▶ [What is expected]: Locate the word "navigation" in the entries below, then gather every line that holds it.

(Data records)
************

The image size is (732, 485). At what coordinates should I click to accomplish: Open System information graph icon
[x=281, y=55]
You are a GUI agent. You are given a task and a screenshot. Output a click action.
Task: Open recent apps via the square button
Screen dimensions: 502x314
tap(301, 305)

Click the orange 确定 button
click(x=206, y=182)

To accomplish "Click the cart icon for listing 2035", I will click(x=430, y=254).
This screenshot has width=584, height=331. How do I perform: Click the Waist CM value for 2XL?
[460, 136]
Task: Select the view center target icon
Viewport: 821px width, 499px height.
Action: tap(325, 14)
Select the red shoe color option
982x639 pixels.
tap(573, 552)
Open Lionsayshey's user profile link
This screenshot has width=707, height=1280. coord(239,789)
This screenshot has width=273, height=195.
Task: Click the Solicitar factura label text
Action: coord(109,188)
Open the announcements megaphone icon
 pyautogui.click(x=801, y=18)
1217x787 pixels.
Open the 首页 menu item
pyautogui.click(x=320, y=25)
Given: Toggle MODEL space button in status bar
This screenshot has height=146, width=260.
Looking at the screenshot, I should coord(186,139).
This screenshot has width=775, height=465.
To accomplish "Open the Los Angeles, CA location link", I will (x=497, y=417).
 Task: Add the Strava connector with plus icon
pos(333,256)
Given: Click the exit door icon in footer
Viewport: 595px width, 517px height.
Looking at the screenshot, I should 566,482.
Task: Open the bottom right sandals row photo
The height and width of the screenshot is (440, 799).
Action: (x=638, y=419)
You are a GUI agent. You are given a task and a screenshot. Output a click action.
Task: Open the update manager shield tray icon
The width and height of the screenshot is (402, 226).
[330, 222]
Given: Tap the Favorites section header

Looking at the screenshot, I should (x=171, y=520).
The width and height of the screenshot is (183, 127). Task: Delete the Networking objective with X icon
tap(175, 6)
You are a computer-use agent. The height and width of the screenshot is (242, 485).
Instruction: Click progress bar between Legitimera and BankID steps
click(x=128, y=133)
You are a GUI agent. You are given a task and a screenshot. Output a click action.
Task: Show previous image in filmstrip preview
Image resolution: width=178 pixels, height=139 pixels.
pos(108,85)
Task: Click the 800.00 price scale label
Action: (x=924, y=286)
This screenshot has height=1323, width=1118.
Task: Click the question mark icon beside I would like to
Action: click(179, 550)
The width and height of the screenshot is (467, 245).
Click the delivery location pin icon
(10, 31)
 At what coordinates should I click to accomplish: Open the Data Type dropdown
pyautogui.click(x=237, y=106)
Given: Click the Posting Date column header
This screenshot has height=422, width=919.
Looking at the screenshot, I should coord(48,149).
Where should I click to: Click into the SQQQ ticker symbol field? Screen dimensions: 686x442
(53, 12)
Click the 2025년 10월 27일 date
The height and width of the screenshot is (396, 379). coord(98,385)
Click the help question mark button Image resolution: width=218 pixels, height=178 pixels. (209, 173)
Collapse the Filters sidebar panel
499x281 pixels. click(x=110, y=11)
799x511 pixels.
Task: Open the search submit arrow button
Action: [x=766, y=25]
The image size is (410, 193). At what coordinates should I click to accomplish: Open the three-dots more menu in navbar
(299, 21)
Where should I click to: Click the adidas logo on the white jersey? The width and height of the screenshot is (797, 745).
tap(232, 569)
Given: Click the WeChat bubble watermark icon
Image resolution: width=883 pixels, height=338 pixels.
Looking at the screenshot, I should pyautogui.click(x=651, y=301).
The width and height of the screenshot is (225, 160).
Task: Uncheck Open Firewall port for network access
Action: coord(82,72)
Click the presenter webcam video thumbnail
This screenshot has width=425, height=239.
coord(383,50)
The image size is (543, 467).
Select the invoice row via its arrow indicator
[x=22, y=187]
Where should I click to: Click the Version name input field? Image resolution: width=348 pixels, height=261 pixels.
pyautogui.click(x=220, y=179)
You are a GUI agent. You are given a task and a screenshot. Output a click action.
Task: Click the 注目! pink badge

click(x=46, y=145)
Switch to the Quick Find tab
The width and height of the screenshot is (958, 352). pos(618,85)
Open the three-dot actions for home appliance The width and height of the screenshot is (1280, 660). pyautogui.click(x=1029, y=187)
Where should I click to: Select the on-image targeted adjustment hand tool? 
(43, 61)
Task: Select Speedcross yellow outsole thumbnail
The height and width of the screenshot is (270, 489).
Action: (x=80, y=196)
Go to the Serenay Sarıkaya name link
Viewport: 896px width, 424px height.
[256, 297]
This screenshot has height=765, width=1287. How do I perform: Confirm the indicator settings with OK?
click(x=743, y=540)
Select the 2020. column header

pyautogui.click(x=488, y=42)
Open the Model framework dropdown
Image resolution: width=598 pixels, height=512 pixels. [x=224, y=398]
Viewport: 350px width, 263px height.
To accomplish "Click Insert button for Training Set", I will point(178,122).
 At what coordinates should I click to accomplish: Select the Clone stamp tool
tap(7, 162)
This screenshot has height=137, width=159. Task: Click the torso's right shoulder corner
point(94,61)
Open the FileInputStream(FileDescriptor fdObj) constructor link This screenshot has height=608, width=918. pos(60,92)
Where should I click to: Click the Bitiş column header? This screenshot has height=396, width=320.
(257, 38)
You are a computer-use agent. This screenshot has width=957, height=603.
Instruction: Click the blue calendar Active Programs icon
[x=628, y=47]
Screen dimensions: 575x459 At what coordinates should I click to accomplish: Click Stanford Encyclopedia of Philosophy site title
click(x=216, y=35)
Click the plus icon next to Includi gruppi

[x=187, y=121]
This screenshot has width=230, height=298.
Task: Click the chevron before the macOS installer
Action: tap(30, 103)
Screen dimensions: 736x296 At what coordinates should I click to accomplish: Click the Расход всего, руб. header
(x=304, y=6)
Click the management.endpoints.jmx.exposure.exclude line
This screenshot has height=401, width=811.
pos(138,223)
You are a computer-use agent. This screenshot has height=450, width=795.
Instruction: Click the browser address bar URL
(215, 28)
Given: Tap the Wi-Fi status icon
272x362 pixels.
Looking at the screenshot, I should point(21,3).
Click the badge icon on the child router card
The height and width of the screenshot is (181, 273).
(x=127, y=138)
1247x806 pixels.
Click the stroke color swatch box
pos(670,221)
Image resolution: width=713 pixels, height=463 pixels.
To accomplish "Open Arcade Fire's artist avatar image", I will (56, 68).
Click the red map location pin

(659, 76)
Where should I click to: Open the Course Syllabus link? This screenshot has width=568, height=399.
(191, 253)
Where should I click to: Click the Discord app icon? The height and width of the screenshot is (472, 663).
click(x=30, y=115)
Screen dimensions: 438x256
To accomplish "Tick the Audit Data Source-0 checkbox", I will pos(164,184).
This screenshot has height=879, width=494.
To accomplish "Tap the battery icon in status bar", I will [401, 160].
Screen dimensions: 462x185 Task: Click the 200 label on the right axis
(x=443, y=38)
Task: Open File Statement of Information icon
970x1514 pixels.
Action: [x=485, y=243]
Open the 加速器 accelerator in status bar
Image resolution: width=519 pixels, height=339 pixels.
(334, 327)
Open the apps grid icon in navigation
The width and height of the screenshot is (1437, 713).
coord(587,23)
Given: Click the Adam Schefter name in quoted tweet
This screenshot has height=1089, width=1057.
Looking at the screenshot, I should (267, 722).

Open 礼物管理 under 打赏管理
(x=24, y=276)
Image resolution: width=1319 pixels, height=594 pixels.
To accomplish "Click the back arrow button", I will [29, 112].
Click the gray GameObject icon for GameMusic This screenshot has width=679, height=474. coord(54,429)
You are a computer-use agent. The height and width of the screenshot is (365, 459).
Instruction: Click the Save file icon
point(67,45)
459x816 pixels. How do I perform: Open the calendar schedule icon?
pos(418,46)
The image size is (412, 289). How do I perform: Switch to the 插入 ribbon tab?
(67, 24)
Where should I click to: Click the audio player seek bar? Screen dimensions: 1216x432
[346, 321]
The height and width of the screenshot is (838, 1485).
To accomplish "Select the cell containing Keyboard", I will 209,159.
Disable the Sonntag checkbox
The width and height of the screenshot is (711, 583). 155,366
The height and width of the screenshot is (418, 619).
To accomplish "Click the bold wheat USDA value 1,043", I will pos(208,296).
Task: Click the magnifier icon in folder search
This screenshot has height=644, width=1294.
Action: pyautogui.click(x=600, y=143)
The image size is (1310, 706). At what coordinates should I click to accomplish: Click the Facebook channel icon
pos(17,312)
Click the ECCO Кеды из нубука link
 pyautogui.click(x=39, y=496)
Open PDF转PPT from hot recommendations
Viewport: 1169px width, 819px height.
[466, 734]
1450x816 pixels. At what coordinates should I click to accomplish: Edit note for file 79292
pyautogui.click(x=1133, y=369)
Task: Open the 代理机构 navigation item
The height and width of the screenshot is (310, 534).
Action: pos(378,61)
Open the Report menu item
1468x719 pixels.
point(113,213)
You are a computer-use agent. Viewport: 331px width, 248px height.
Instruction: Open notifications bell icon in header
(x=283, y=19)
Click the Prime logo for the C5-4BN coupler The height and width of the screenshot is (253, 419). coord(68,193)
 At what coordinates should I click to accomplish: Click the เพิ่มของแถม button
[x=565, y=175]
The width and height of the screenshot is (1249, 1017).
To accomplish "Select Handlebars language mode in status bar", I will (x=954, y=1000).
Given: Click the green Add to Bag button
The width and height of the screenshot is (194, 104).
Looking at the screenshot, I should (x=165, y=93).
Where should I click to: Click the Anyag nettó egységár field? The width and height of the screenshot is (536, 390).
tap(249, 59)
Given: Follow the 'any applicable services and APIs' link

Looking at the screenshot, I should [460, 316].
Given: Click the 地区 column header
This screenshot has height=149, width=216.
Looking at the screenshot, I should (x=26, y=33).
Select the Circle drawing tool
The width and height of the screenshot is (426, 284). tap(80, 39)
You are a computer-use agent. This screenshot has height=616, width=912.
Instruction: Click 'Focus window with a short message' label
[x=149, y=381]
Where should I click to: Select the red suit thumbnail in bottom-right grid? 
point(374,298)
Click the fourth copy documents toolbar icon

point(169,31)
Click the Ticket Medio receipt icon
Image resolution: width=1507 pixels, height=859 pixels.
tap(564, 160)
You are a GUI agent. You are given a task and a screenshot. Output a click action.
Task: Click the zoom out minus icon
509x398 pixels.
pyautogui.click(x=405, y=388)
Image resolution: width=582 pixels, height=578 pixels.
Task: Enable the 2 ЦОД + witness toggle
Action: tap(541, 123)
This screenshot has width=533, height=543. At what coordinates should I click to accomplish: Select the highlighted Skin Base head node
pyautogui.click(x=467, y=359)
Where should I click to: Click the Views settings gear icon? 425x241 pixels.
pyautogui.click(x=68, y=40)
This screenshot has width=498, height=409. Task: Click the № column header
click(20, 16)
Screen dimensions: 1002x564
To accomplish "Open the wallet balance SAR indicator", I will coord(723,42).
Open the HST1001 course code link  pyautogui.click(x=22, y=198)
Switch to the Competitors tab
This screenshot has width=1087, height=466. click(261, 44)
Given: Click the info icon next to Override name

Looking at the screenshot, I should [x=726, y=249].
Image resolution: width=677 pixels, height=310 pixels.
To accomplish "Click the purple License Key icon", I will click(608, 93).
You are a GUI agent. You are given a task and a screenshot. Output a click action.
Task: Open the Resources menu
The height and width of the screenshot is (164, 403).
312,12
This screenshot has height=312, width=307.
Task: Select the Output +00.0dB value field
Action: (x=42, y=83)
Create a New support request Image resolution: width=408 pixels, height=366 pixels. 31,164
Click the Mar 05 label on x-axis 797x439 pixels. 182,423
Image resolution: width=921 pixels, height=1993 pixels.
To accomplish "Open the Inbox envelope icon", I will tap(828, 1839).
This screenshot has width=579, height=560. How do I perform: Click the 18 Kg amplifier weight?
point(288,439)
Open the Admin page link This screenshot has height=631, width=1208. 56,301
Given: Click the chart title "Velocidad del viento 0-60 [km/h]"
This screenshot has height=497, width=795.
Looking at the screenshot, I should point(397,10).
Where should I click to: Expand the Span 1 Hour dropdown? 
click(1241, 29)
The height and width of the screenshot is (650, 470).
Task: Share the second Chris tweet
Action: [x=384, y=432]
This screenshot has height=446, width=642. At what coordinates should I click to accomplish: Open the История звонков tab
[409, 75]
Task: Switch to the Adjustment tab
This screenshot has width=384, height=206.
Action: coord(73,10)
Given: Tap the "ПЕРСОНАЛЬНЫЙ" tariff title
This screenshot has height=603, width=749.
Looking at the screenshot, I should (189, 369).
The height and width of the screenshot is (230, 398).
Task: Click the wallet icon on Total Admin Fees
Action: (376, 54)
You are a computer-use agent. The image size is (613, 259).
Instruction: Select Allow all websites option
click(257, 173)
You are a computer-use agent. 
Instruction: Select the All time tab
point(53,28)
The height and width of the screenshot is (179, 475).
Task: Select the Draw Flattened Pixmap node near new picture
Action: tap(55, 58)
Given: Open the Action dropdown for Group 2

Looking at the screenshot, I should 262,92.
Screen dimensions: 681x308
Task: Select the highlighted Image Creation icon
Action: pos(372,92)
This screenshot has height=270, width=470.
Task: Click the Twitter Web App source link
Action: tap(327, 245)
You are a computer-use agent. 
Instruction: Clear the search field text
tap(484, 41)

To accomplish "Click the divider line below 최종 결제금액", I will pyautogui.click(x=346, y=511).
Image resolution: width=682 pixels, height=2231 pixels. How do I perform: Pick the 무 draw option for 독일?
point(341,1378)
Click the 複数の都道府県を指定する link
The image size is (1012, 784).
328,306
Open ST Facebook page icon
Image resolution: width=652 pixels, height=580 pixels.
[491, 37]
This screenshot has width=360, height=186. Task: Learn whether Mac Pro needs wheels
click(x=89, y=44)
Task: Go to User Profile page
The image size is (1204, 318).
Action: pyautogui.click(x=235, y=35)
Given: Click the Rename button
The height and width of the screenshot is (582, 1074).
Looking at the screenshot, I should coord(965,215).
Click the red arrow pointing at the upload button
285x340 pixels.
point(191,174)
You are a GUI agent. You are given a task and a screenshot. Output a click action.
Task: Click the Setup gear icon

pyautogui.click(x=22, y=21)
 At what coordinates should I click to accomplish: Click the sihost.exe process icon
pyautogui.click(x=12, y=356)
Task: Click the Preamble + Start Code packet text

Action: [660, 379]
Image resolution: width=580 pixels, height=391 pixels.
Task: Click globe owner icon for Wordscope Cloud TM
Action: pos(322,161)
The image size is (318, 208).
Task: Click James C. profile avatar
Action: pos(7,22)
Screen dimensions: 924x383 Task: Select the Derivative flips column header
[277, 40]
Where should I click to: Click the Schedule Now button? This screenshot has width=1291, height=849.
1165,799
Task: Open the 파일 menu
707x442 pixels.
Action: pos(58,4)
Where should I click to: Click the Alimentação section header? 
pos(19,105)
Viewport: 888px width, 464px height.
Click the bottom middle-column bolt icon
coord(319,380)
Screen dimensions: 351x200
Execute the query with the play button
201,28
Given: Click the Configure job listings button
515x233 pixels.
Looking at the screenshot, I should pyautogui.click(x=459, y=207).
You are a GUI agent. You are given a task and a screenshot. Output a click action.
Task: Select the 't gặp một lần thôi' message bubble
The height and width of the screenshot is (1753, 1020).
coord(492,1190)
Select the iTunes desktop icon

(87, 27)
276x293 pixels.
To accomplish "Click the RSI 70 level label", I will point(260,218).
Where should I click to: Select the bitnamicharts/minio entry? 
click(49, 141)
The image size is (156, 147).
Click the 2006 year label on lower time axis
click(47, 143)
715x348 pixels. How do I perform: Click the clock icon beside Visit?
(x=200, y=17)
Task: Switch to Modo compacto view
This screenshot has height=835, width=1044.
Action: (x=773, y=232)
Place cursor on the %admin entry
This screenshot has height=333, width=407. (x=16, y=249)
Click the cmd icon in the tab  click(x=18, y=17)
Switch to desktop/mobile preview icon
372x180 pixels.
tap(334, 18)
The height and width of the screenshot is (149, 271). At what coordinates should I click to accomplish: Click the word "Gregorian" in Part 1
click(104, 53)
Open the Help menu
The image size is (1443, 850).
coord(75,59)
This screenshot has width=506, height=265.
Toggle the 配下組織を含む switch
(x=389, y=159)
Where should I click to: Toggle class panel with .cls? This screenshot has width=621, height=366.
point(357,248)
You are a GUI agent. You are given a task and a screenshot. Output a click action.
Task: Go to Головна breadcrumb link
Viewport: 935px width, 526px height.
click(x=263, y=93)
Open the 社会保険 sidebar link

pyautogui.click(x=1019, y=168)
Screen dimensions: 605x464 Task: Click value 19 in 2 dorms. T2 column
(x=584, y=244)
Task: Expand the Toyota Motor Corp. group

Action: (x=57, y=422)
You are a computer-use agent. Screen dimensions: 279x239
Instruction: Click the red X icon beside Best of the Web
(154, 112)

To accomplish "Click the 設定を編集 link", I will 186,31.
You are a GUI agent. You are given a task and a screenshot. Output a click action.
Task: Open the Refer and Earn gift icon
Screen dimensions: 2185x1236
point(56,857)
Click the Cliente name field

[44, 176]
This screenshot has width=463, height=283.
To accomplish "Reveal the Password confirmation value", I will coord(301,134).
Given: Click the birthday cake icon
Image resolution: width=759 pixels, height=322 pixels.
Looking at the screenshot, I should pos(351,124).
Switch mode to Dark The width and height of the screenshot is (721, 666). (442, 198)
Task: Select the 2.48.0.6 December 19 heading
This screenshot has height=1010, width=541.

************

▶ [Problem solution]:
Open the apps grid icon in navigation
Task: Open the 代理机构 navigation item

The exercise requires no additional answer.